The Wall Street Journal(USA) August 11, 2018
Big Blue spent billions on its Watson artificial intelligence product with a focus on cancer care. Sometimes, it didn’t say more than doctors already knew. In other cases, Watson was tripped up by a lack of data in rare or recurring cancers and rapidly evolving treatments.
This comes as no surprise to me. I have spent my entire career as an engineering mathematician looking at cause and effect and how to predict things that can go wrong ahead of them failing. First under Admiral Rickover in the nuclear navy working on avoiding a repeat of the Thresher disaster where the submarine and 129 crew were lost during sea trials, then for the New York City Hospital Association predicting for staffing purposes who will show up in the emergency room on a hot summer evening, then for Mechanical Technologies advance equipment designers predicting bearing failure to enable predictive maintenance in offshore high-speed rotating equipment, the story is always the same.

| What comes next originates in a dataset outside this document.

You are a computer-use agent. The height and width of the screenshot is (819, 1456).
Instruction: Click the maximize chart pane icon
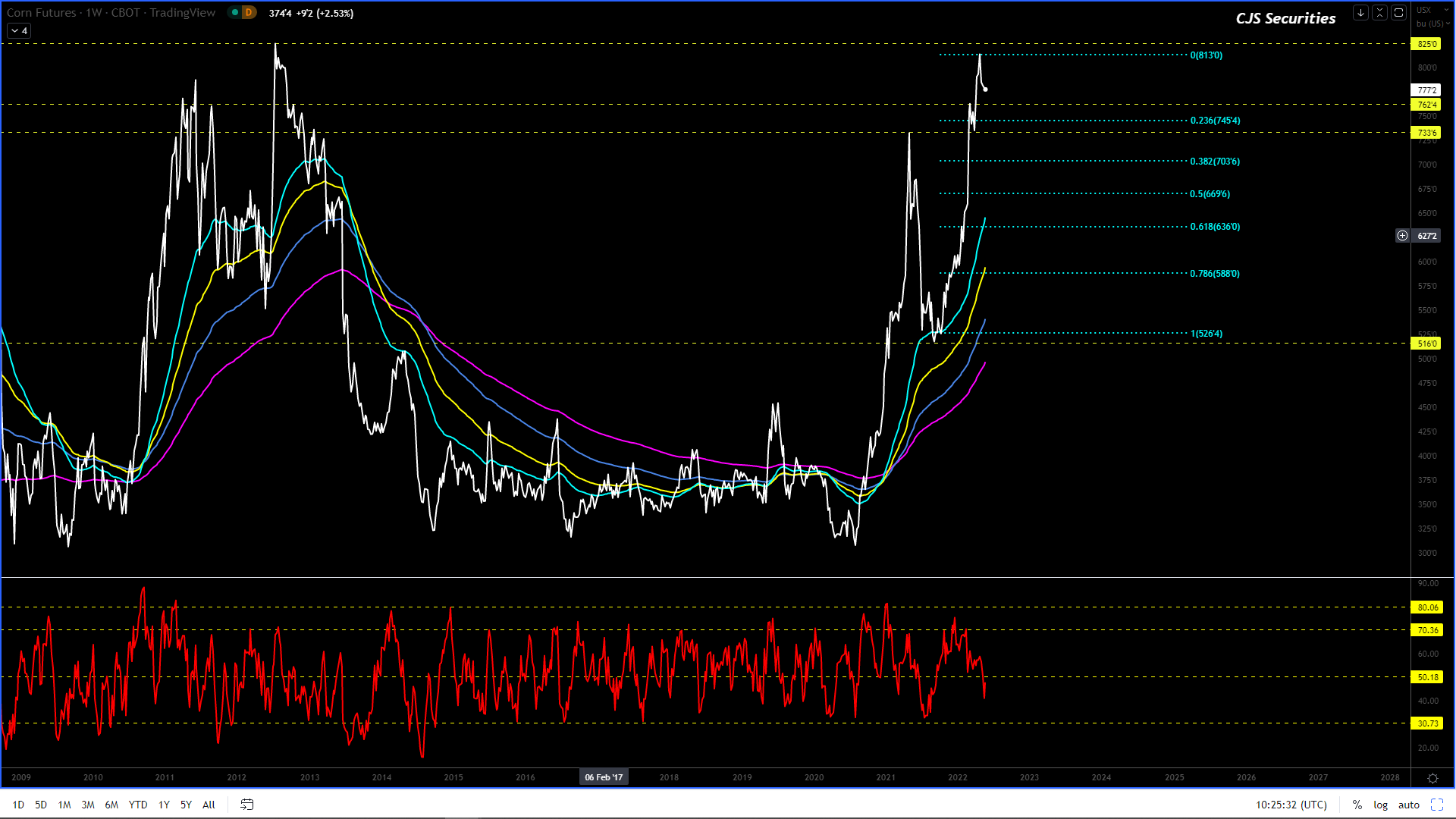1399,13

You have to start with “training data” to drive the analysis. It is not about some big black box, or in this case a Big Blue box that somehow works a miracle, despite what the IBM ads seem to indicate in the commercials we often see on TV. That is marketing hype and the realities do not live up to that hype.
We at Apogee have a long history of training data from our staff’s collective careers studying first-hand energy use in homes and businesses. I have personally field audited almost every type of large US industrial plant. We know what is hidden in bills and meter data because we have seen it operate and then seen it show up in electrical and fuel use.
That is why our analytical engine was shown by EPA, DOE, and LBL as twice as accurate as any other in the world in their year-long testing. The idea that someone can simply throw data into a box, stir it around and get useful results is nonsense.
Thank you IBM for finally admitting it.